Instructions to follow
Translate into Spanish this sentence from the notes on Pardo Bazán: "Bravo-Villasante and McKendrick discuss women and cross-dressing in Spanish Golden Age theater."

Source passage
[Begin]

Hemingway notes that many of Pardo Bazán’s most important novels are narrated wholly or partially in the first person, including Pascual López, Insolación, La quimera, La sirena negra, and Dulce dueño (71). On the feminine aspects of the narrator of Los Pazos de Ulloa, see Bieder («Between Gender and Genre»). Pardo Bazán also assumes a male narrative voice in several short stories. A pertinent example is Cuento primitivo (1893), where «the author’s point of view is disguised beneath a deprecating attitude towards her male narrator, seen as a primitive and befuddled storyteller» (Charnon-Deutsch 69).

 

2

See Ordóñez, whose article is a response to Bieder’s essay on Pardo Bazán’s use of the marriage ending in Memorias. Ordóñez shows that, though Pardo Bazán does make use of a conventional ending, her text includes significant revisions of a number of stereotypical realist plots. She also cites Pardo Bazán’s familiarity with the model of contemporary marriage suggested by John Stuart Mill.

 

3

Speaking of the eighteenth-century, Terry Castle writes, «Then, as now, dress spoke symbolically of the human being beneath its folds. It reinscribed a person’s sex, rank, age, occupation-all the distinctive features of the self. Modern semiotics has confirmed the force of the analogy: like language, clothing is after all a system of signs, and a means of symbolic communication. Like speech acts, different costumes carry conventional meanings; clothing opens itself everywhere to interpretation by others, in accordance with prevailing systems of sartorial inscriptions. Clothing inescapably serves a signifying function within culture; it is in fact an institution inseparable from culture» (55).

 

4

Noël Valis has studied the representation of decadence in the novels of Alas. On decadence and gender inversion, see also Nimetz (252-53).

 

5

On nineteenth-century Spanish domestic ideology and the roles deemed appropriate for women see Aldaraca. Andreu also examines the image of the mujer virtuosa as represented in popular literature (39-69).

 

6

Bravo-Villasante and McKendrick discuss women and cross-dressing in Spanish Golden Age theater.

 

7

Feldman has taken issue with Gilbert and Gubar’s tendency to attribute radically different motives to male and female modernists who deal with cross-dressing (15-17). Her view of the dandy as a figure who inevitably «challenges patriarchal thought» generally complements Marjorie Garber’s study of transvestism.

 

8

Dendle finds signs of hasty composition in this entire episodio (106-09), while Rubén Benítez finds Jenara far more convincing.

 

9

For a critique of the phallocentric bias of psychoanalytic definitions of transvestism, see Garber (41-51; 93-101).

 

10

There is a parallel between the characterization of Mauro and that of Feíta, who is contrasted to her sisters, each of whom represents a common literary stereotype: Argos is the mística falsa, Rosa is a vain Rosalía de Bringas type who loves clothes, Costanza is the sincerely religious sister who enters the convent.

[End]

Recorded data
[Begin]

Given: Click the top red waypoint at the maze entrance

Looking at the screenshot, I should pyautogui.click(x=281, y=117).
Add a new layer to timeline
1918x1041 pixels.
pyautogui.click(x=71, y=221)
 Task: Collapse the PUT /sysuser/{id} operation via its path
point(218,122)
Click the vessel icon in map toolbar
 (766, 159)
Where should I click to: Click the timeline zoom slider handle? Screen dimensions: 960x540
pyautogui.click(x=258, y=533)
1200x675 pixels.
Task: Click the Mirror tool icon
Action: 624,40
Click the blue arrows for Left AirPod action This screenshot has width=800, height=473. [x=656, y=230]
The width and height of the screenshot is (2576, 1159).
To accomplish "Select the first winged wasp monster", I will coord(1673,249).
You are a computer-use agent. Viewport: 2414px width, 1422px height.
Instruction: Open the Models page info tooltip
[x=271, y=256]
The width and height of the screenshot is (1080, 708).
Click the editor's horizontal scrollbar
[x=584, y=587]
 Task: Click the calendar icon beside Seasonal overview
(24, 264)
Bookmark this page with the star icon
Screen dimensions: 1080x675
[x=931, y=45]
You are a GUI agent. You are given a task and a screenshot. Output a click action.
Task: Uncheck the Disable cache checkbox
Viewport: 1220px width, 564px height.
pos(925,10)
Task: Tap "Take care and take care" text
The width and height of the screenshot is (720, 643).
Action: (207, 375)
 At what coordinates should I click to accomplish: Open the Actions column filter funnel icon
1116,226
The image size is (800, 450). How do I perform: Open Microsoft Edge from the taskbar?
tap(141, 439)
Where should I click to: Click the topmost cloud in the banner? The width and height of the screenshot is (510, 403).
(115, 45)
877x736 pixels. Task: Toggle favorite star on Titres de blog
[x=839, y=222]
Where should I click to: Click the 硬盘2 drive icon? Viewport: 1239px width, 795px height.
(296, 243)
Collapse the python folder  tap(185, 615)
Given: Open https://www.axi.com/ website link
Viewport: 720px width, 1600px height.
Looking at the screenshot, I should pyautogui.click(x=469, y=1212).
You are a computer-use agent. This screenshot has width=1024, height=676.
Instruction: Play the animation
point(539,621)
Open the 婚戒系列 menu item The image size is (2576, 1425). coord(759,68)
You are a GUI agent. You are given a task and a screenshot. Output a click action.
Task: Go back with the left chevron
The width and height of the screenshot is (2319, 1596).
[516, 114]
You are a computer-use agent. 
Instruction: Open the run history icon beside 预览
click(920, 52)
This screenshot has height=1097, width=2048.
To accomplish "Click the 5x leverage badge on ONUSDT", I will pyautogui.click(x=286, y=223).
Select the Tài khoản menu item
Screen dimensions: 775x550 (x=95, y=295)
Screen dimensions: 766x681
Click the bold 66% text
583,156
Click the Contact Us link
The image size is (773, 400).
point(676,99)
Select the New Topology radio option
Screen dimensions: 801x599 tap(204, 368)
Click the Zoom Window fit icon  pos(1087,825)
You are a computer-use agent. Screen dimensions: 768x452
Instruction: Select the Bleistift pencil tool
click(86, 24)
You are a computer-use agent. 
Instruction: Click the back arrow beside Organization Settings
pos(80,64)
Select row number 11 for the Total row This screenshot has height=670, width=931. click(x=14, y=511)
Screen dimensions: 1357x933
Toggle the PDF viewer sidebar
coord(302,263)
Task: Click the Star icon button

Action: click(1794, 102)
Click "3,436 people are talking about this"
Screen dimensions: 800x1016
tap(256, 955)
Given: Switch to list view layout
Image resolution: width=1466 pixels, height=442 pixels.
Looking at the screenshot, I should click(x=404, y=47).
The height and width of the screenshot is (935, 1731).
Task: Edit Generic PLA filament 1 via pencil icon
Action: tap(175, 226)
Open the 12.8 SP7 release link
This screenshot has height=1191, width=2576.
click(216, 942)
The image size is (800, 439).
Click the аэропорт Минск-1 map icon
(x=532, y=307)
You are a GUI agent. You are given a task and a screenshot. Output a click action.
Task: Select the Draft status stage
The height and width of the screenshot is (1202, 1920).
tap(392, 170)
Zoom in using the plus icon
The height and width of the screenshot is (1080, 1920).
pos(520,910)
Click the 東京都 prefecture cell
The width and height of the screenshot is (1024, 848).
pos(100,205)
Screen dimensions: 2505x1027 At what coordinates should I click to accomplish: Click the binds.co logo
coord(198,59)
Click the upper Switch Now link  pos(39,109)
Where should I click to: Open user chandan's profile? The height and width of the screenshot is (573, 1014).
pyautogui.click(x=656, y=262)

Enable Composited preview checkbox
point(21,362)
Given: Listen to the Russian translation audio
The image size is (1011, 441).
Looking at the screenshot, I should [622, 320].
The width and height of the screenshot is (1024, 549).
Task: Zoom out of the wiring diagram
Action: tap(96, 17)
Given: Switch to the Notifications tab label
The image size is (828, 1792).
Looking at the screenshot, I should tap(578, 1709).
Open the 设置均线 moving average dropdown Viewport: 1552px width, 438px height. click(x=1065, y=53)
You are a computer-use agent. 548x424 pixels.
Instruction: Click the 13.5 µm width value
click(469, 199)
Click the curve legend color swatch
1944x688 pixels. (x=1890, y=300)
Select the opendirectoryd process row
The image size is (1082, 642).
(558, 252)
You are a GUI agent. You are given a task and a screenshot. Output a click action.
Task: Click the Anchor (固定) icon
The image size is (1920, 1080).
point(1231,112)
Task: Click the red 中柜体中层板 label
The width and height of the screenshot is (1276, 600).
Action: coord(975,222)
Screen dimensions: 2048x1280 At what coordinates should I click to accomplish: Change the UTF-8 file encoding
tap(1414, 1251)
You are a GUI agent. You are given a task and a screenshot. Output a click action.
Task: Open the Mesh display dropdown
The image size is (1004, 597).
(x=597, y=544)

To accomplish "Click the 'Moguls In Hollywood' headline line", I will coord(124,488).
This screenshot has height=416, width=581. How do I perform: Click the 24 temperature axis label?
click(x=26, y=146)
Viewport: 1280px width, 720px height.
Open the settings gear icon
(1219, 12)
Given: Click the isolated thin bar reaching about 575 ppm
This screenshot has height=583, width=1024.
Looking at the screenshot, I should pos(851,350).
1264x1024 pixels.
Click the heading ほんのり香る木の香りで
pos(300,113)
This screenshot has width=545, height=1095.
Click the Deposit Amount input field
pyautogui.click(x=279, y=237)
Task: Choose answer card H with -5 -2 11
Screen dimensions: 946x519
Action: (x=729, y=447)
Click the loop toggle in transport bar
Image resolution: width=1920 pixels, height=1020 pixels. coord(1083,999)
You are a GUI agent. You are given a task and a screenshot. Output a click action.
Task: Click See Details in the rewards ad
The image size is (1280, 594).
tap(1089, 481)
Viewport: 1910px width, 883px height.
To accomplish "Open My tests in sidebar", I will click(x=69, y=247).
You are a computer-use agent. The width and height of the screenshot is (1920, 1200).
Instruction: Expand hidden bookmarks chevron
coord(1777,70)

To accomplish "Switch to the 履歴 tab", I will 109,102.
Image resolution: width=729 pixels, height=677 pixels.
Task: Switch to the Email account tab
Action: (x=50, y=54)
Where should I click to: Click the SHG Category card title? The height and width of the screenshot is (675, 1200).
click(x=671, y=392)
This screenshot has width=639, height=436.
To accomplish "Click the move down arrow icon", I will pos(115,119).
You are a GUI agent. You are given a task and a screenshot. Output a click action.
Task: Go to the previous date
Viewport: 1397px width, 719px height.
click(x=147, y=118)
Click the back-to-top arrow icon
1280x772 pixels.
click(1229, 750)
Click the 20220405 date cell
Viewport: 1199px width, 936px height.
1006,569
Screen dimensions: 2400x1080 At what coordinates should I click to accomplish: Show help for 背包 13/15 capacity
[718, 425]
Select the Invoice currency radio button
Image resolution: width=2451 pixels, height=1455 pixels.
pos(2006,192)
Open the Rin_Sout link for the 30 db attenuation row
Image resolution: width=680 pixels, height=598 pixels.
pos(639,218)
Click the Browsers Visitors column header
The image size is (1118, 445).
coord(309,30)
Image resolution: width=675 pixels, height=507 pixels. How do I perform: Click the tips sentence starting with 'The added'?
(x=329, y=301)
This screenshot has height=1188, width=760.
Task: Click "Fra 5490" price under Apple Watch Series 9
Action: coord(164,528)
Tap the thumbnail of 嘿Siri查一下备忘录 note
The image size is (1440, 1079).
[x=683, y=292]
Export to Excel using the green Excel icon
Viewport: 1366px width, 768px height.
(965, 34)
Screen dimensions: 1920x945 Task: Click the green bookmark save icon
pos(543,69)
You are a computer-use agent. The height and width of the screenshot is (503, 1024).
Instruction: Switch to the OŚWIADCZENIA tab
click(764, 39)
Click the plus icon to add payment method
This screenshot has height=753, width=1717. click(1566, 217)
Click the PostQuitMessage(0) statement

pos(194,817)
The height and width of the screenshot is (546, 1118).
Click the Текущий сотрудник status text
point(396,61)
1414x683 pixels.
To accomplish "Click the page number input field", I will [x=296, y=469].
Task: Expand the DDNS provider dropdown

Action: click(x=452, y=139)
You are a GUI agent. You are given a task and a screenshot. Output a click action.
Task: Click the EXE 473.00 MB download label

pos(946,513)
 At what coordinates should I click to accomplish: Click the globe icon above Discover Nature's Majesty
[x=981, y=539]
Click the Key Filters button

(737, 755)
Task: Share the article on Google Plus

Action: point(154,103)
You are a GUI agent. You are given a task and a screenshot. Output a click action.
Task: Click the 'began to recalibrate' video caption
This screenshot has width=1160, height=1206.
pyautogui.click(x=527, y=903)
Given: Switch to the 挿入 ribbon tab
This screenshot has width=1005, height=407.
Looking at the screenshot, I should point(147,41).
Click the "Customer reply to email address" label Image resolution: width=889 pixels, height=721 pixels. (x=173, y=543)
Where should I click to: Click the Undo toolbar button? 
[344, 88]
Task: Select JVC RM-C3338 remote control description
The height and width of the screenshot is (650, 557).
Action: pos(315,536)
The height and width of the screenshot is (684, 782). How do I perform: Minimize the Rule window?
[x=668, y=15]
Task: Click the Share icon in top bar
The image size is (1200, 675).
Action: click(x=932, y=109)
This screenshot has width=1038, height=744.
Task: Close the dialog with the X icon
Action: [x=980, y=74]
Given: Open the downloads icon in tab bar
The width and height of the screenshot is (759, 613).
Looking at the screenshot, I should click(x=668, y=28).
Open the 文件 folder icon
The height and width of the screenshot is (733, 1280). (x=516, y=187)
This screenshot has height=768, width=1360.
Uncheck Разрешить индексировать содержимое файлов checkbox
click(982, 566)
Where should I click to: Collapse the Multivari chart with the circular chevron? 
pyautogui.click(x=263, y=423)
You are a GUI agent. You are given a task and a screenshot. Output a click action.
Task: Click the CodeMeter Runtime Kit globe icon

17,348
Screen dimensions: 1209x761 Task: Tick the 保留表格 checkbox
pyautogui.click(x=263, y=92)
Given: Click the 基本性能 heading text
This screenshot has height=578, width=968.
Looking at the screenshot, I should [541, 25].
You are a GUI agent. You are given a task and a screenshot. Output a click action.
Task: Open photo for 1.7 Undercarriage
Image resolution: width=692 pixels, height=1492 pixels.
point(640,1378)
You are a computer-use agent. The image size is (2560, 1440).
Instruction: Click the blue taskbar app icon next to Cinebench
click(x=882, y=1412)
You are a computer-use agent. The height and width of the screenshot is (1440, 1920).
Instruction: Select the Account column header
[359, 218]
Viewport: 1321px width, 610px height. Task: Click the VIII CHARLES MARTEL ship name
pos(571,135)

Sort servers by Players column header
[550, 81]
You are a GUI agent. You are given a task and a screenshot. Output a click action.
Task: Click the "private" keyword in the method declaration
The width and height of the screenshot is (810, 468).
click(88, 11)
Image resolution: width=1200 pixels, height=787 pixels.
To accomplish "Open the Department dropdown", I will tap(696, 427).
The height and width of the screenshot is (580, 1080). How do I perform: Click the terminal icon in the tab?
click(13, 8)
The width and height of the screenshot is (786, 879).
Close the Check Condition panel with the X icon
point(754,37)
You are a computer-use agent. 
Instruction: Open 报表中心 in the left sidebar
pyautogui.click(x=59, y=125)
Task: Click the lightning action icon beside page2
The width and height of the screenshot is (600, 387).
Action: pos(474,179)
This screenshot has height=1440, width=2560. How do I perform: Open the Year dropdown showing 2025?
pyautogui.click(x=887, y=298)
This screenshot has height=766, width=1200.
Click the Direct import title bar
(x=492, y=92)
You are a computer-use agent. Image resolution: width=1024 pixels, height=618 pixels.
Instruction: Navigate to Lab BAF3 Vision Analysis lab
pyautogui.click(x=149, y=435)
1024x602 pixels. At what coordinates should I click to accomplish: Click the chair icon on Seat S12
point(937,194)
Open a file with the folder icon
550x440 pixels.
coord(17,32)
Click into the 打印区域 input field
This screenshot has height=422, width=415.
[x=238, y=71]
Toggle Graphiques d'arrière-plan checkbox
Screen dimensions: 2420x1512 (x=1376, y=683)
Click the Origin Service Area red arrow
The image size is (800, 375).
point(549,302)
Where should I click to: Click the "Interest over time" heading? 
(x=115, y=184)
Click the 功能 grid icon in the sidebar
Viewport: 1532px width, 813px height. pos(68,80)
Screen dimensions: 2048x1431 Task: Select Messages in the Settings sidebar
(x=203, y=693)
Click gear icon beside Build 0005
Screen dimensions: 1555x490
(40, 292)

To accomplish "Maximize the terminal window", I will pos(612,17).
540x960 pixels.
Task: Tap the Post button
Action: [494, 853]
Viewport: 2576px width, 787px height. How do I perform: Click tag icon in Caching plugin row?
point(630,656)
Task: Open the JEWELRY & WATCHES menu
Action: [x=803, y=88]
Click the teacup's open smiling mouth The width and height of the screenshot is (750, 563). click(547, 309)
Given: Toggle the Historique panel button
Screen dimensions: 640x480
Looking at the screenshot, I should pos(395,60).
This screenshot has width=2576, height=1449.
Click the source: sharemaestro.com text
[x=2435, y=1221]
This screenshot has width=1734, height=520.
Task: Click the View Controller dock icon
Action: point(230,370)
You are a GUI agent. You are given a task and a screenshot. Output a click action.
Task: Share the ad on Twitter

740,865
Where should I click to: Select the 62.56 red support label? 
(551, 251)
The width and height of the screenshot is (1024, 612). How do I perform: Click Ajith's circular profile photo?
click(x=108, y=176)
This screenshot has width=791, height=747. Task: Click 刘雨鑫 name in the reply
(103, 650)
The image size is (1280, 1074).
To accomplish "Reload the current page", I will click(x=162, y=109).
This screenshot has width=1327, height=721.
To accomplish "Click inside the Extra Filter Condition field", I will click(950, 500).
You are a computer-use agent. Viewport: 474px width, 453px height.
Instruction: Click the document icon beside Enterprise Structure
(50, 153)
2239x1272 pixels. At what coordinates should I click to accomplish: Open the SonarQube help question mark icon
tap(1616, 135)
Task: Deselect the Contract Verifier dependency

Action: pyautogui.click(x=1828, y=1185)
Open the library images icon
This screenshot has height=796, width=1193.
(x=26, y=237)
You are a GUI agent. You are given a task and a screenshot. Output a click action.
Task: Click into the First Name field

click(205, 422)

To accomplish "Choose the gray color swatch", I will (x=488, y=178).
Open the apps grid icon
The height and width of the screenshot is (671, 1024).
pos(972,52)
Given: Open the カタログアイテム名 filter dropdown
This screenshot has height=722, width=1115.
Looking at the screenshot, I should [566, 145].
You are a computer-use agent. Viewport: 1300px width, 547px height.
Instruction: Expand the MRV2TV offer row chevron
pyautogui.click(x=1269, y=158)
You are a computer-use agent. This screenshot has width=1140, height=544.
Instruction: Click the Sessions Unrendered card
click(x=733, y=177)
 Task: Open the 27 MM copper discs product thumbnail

[End]

Exercise answer
Bravo-Villasante y McKendrick tratan el tema de las mujeres y el travestismo en el teatro español del Siglo de Oro.